● **WHAT THE EXERCISE ASKS**:
The answer should contain every record below, output exactly.

(Records drawn from a dataset)
^^^^^^^^^^^^^^^^

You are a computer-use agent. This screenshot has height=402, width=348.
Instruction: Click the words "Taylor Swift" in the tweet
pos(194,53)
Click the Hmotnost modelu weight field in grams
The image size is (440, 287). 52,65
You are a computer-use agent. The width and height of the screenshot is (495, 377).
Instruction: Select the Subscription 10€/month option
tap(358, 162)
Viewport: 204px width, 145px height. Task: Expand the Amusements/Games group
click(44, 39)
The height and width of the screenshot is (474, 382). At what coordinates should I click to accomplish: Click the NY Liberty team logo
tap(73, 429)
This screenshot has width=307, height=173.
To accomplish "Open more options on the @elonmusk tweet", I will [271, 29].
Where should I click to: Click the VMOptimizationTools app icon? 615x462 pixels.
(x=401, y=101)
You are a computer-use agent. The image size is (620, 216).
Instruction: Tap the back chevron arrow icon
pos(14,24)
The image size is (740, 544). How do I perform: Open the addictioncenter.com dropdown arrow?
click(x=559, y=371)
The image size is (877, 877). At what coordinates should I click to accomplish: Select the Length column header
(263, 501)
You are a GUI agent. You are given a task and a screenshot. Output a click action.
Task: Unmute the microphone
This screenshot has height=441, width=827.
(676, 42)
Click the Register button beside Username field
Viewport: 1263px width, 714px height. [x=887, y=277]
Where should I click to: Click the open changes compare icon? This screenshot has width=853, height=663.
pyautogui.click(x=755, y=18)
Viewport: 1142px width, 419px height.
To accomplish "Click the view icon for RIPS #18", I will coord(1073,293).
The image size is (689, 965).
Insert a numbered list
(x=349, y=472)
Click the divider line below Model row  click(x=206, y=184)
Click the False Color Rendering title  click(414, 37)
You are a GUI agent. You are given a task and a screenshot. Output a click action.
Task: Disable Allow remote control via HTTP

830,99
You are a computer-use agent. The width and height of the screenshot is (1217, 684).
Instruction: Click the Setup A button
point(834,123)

^^^^^^^^^^^^^^^^

● **THE COMPLETED TASK**:
You are a computer-use agent. This screenshot has height=402, width=348.
Instruction: Click the words "Taylor Swift" in the tweet
pos(194,53)
Click the Hmotnost modelu weight field in grams
The image size is (440, 287). 52,65
You are a computer-use agent. The width and height of the screenshot is (495, 377).
Instruction: Select the Subscription 10€/month option
tap(358, 162)
Viewport: 204px width, 145px height. Task: Expand the Amusements/Games group
click(44, 39)
The height and width of the screenshot is (474, 382). At what coordinates should I click to accomplish: Click the NY Liberty team logo
tap(73, 429)
This screenshot has width=307, height=173.
To accomplish "Open more options on the @elonmusk tweet", I will [271, 29].
Where should I click to: Click the VMOptimizationTools app icon? 615x462 pixels.
(x=401, y=101)
You are a computer-use agent. The image size is (620, 216).
Instruction: Tap the back chevron arrow icon
pos(14,24)
The image size is (740, 544). How do I perform: Open the addictioncenter.com dropdown arrow?
click(x=559, y=371)
The image size is (877, 877). At what coordinates should I click to accomplish: Select the Length column header
(263, 501)
You are a GUI agent. You are given a task and a screenshot. Output a click action.
Task: Unmute the microphone
This screenshot has height=441, width=827.
(676, 42)
Click the Register button beside Username field
Viewport: 1263px width, 714px height. [x=887, y=277]
Where should I click to: Click the open changes compare icon? This screenshot has width=853, height=663.
pyautogui.click(x=755, y=18)
Viewport: 1142px width, 419px height.
To accomplish "Click the view icon for RIPS #18", I will coord(1073,293).
The image size is (689, 965).
Insert a numbered list
(x=349, y=472)
Click the divider line below Model row  click(x=206, y=184)
Click the False Color Rendering title  click(414, 37)
You are a GUI agent. You are given a task and a screenshot. Output a click action.
Task: Disable Allow remote control via HTTP

830,99
You are a computer-use agent. The width and height of the screenshot is (1217, 684).
Instruction: Click the Setup A button
point(834,123)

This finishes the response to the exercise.